• _Activity_: Which lines below include "agent"? Copy them all.

Extracted records:
□ □ □ □ □ □ □
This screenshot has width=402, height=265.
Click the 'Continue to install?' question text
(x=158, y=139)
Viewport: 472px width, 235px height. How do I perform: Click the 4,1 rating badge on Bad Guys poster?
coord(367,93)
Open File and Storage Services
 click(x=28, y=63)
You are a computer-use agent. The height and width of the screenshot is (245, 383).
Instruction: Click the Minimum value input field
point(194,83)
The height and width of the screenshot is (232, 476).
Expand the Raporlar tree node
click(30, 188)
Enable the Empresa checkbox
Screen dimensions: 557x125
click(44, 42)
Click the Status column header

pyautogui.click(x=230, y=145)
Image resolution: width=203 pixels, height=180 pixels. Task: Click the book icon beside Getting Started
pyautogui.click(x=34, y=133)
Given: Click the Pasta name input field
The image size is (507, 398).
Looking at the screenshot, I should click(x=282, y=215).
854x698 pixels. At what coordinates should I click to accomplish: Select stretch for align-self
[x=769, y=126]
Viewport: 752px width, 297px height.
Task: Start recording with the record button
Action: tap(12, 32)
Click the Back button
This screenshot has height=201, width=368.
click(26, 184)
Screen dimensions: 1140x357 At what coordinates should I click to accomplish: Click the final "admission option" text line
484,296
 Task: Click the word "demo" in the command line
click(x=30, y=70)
□ □ □ □ □ □ □
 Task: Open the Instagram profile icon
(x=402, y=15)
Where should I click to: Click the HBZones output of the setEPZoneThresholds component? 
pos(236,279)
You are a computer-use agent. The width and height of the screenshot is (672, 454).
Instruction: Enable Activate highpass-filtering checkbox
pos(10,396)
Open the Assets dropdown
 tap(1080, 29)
□ □ □ □ □ □ □
• _Finished task_:
You are a computer-use agent. The height and width of the screenshot is (245, 383).
You are a computer-use agent. The width and height of the screenshot is (672, 454).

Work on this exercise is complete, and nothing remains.